Another major concern is remuneration: organizations that perform these studies recruit people who may receive $600-800/week, but, at the initial time of recruitment, the subjects may not appreciate what agents they will be exposed to. This quandary is avoided by paying people for time spent, not for the actual risk exposure of the experiment. Also, money is used to reward agents for supplying patients; this offers opportunities for ethical conflict. Many of these volunteers will likely be people from lower socioeconomic levels who will not derive direct significant personal benefit, or people who have already been exposed to high levels of other similar agents (e.g., agricultural workers and their families, or residents of inner-city urban areas where indoor air quality, pesticides, and vermicides may be evident, although this may not be documented before testing or other experimental exposures). Although "proper" informed consent may be obtained during experimental initiation, the concept of duress by economic incentive cannot be dismissed. Obviously, few if any of these studies are initiated by investigators who normally achieve funding from independent agencies. These studies are most often conceived by corporations who seek investigators (and pay them well) (1); are these investigators able to avoid corporate influence and bias? Further, these studies typically remain unpublished and exist as confidential information for the company; these studies would have to be duplicated by another company developing similar products before the results could be released (still not to the public, because these results are "confidential business").
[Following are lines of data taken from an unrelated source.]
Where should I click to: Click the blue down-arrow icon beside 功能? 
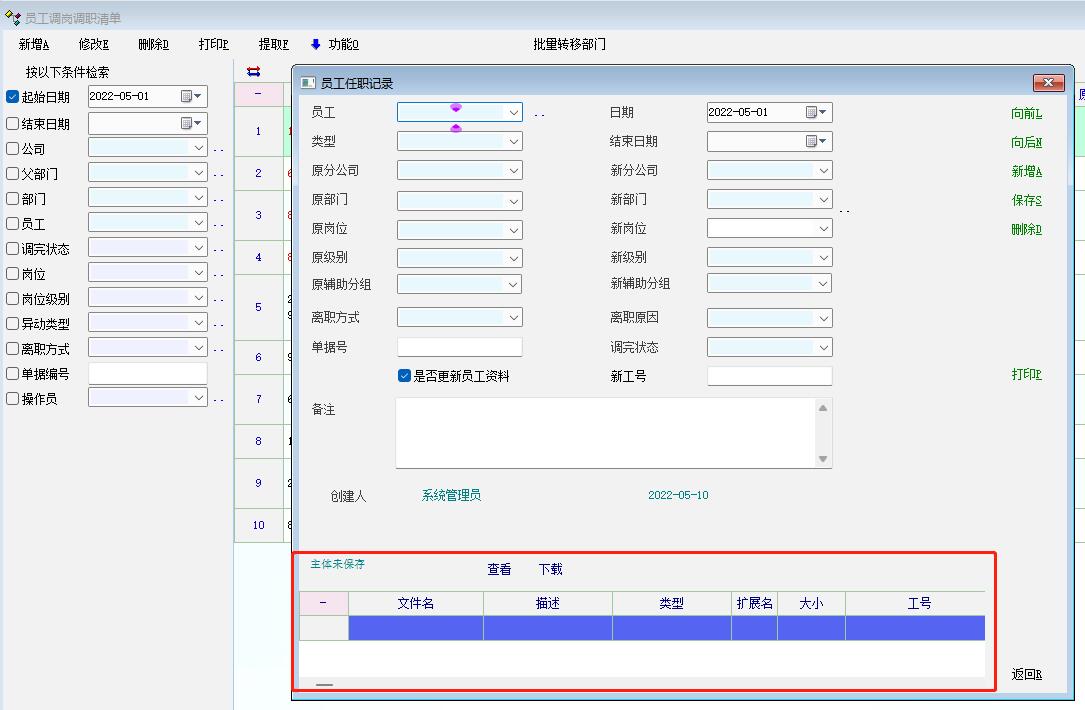click(x=316, y=44)
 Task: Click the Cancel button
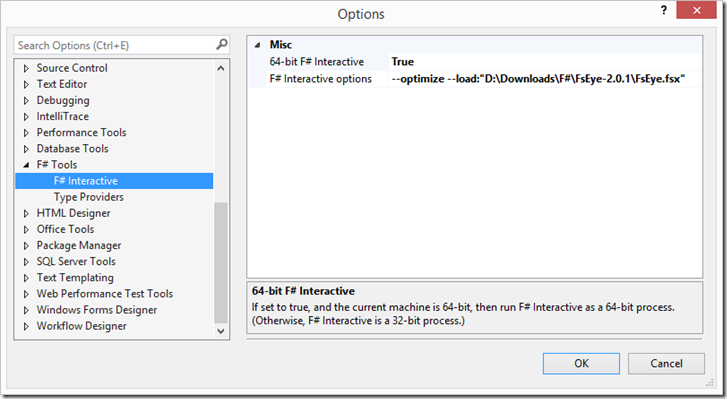[x=666, y=363]
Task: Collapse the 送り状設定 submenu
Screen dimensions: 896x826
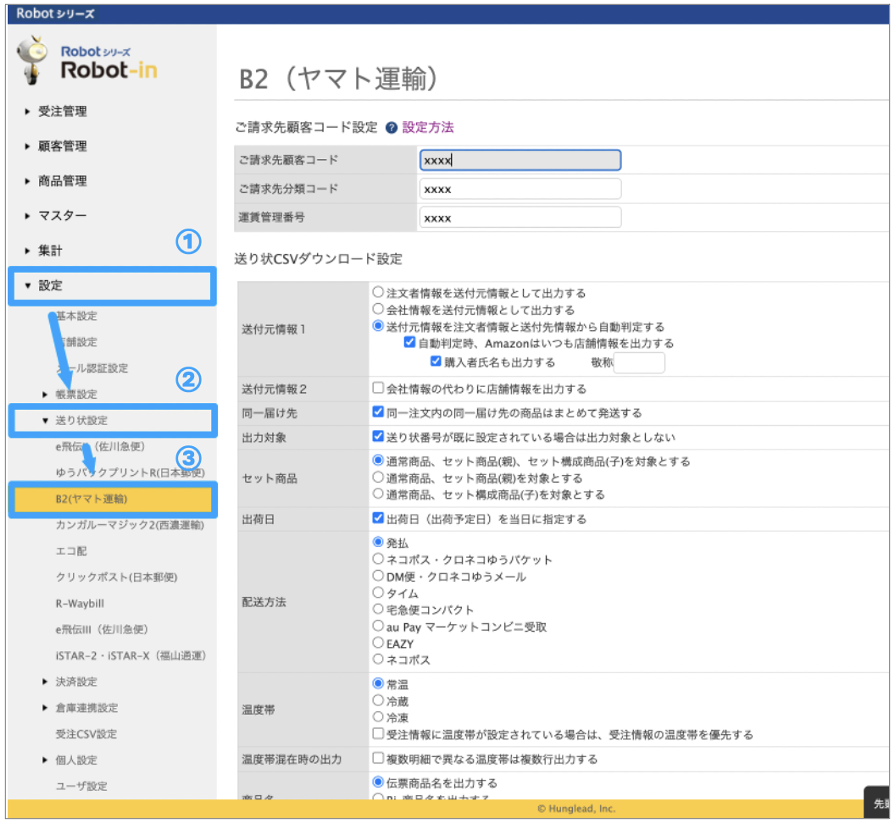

This also raises ethical concerns.

Even if a small population is recruited for these pesticide studies (usually 4 controls and 12 experimental patients), they are usually not applicable to children, the elderly, and certain patients on heart, psychiatric, or neurologic drugs. These are huge populations, as are all of the special populations in the United States.

Regarding possible consideration and justification for human testing, the actual chemical and agricultural industry workers who produce the pesticides in factories, as well as farm workers and their families (children can be many times overexposed to these agents) are stakeholders in human studies. They understand that the results of human studies may apply very directly to them. Ultimately, these types of studies should only be allowed when no alternatives are available.

We appear to be in an early era of environmental human testing. Similarly, when we were in this era in genetic research (far more cogent to humans who were suffering from diseases for which the gene or its product would lead to cure), we called a moratorium on human research until our social and ethics policies could catch up (these policies are coupled and must move forward in tandem). Human exposure to pesticide testing and experimentation are not warranted without a stringent ethical review. Further, it is time for the EPA to consider developing a standing ethics committee (including reviews of animal testing) and an institutional review board to better understand these matters and to give guidance to corporations (foreign and domestic), scientists, and potential volunteers. This ethics committee must include community representation, and it must also set leadership standards in this murky, newly evolving arena. There is an overarching concern to educate investigators, regulators, and corporations in the need to incorporate the ethos of ethics in their human and animal studies trials on a regular basis. If all of these lofty issues are resolved (although the practical matter of health insurance has not been resolved, and compensation for complications or untoward sequelae of pesticide testing is nonexistent), the EPA, wise in its understanding to initiate this dialogue, should establish a standing Ethics and Human Studies Committee, answerable to the administrator, who should exercise prudent oversight on all matters referred to the committee from both inside and outside the agency.

The opinions stated in this editorial are the author's own and do not represent any organization.